In a society that demonizes their desire and blames them for their every tragedy, any woman might feel like a criminal. In the sensual and unnerving adaptation of Arthur Phillips’ novel Angelica, Victorian shopgirl Constance (Jena Malone) strives to be a devoted wife and mother, yet is alternately scorned as either a frigid bitch or a stupid slut. Yet in this seemingly impossible patriarchal predicament, she discovers a queer path to salvation.
Adapted by Teeth writer/director Mitchell Lichtenstein, this sexy yet sinister thriller follows Constance from her humble beginnings in a stationary shop to a posh home with a dashing doctor as a husband (Ed Stoppard). At first, she and Dr. Joseph Barton are very much in love, and positively ravenous for each other, tearing into each other’s many layers of period attire with relish. But once the birth of their daughter nearly kills Constance, doctors sternly warn her “God does not intend all women to be mothers,” and as far as sex goes, “You are to desist entirely!”
The doctor then counsels Joseph to “take (his) pleasure elsewhere.” But Joseph will not. What he will do is pressure Constance into a sexual encounter that once more risks her life, this time with a painful miscarriage. From there, her doctors are really angry, scolding her, “You choose your own desire at your family’s expense!” So within the first year of her marriage, she is damned. If she rejects her husband’s sexual advances, she is a bad wife. If she gives in to them, she’s a bad mother. Her conflict is exacerbated by an ominous presence that hovers over her daughter’s bed in the dark of night. What appears to be giant bacteria that swarm into the shape of an aroused man stalks young Angelica, sending Constance into an increasing panic that spurs her sulking husband to think her hysterical.
Is there a malevolent spirit haunting her home? Is it a manifestation of a threat real or imagined? Is it a warning? Angelica won’t offer an easy answer. But a framing device where Constance’s grown daughter listens to her deathbed recounting of this harrowing time promises an escape from these male threats and misogynistic admonishments. Thrillingly, this escape comes in the form of Anne Montague, a towering Janet McTeer as an actress turned medium.
Brought to clear the home of pesky spirits, Anne quickly becomes a true friend to Constance, giving her an ear to her fears, a shoulder to cry on, and a big spoon to cuddle. Their queer romance blossoms among the trauma and tragedy of Constance’s dying marriage. And one standout scene subtly suggests this is Constance’s path to freedom and joy.
While Joseph is away, Constance invites Anne to a private dinner. Afterwards, they let their hair down, Anne explains with a sly smile about how women must behave around men. Ladies must “glide” as they walk within their big, modest skirts. Men cannot bear to think of women possessing legs. It’s a thought all too provocative and alarming. With a hardy laugh and a thunking of her boots upon the fine table, Anne declares that when women are apart from men, they have legs! The implication is one of autonomy, the freedom to move, and of sexual agency, for legs lead to the garden Constance has been told to keep “closed.” Without men around, there’s “no danger,” no need to hide our legs or close them. When Constance kicks her own feet up on the table, she’s overcome with the outrageous exhilaration of this little defiance. In it burns hope.

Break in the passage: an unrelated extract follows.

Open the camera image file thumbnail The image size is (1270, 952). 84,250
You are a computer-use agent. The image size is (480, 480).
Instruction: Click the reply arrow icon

As Crazy Ex-Girlfriend’s Tovah Feldshuh pops in to join as a smirking maid, you cheer for their Victorian girls night. You laugh with them, but in the same instant your heart aches, because this is such a small rebellion. However, this is a story told in flashback, so from its first scene of a grown Angelica (also Malone) being called home by her trusted Anne, you know Constance will somehow escape the masculine malevolence that would doom her. Nonetheless, her journey is unsettling, erotic, frightening, and fractured. As her encounters with this mysterious specter become more intense and violent, one is forced to question how reliable a narrator Constance may be. Not all of Angelica’s steps are masterful, as its third act gets murky, curious questions linger. But all this mood and mystery swells to a fevered and disturbing finale, then leaves audiences with a heady blend of exhilaration and uncertainty. Which feels strangely fitting.
Angelica is open in select theaters. One note: Avoid the trailer.
It’s a poor reflection of this film’s quality.